- **Description of the task**: Recast everything from the line containing "Select the Mole (4) object in Hierarchy" down to the end of the rows as a Markdown table with the columns No. and Line. Skip blank lines and leave the pictures out.

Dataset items
********

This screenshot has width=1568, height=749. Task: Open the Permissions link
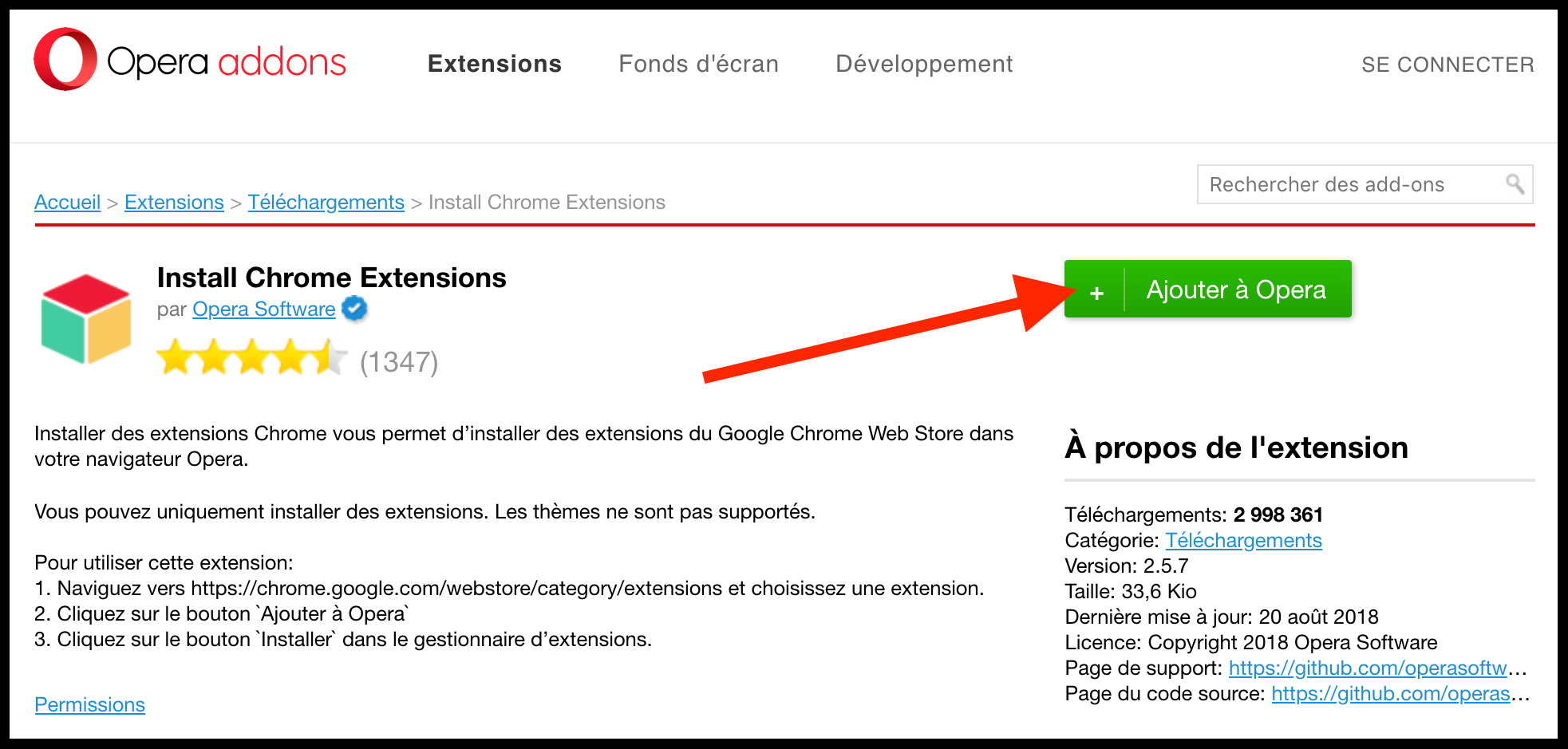pos(90,704)
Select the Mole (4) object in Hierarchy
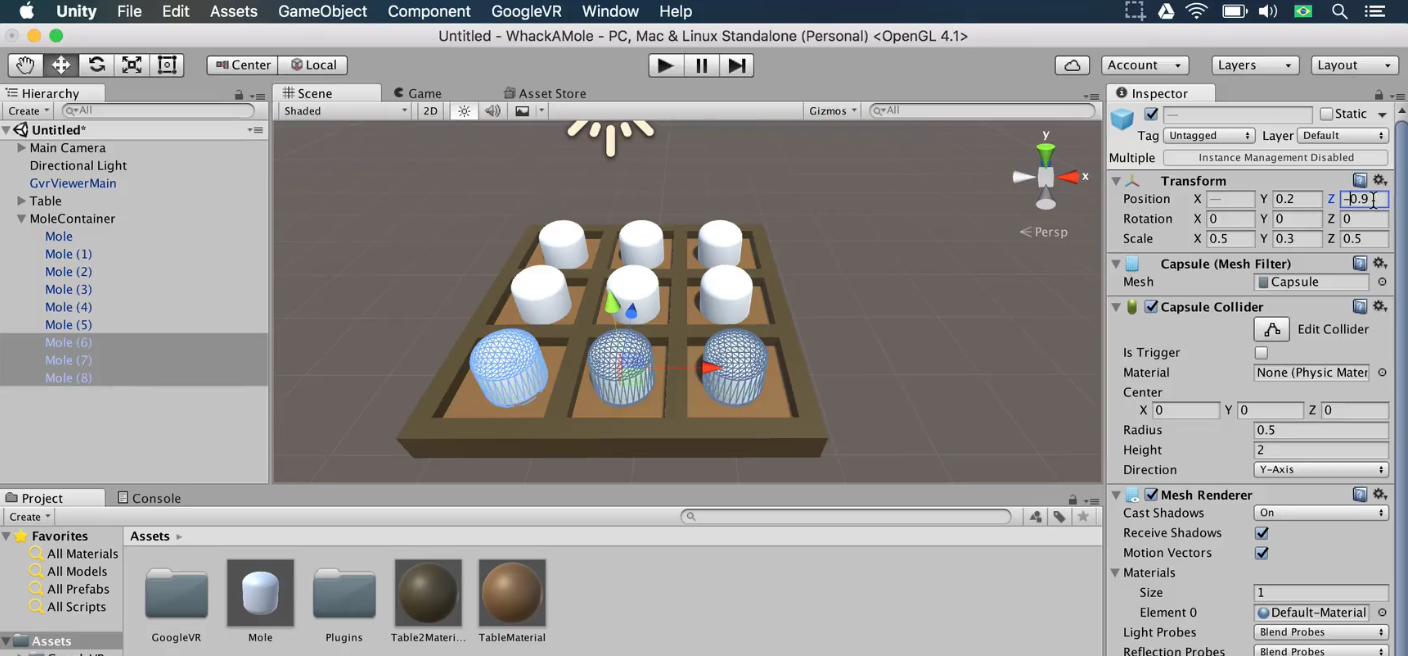The width and height of the screenshot is (1408, 656). [67, 307]
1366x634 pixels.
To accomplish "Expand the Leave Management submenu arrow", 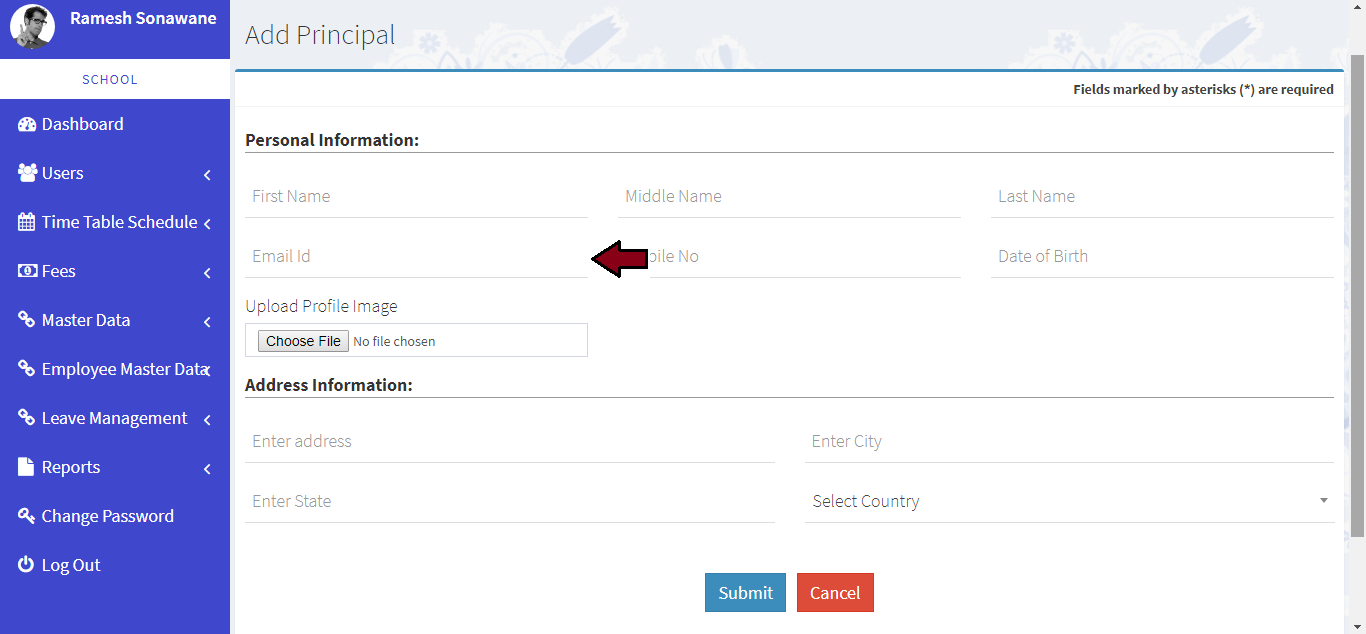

********

- **Response to the task**:
| No. | Line |
|---|---|
| 1 | Select the Mole (4) object in Hierarchy |
| 2 | The width and height of the screenshot is (1408, 656). [67, 307] |
| 3 | 1366x634 pixels. |
| 4 | To accomplish "Expand the Leave Management submenu arrow",  |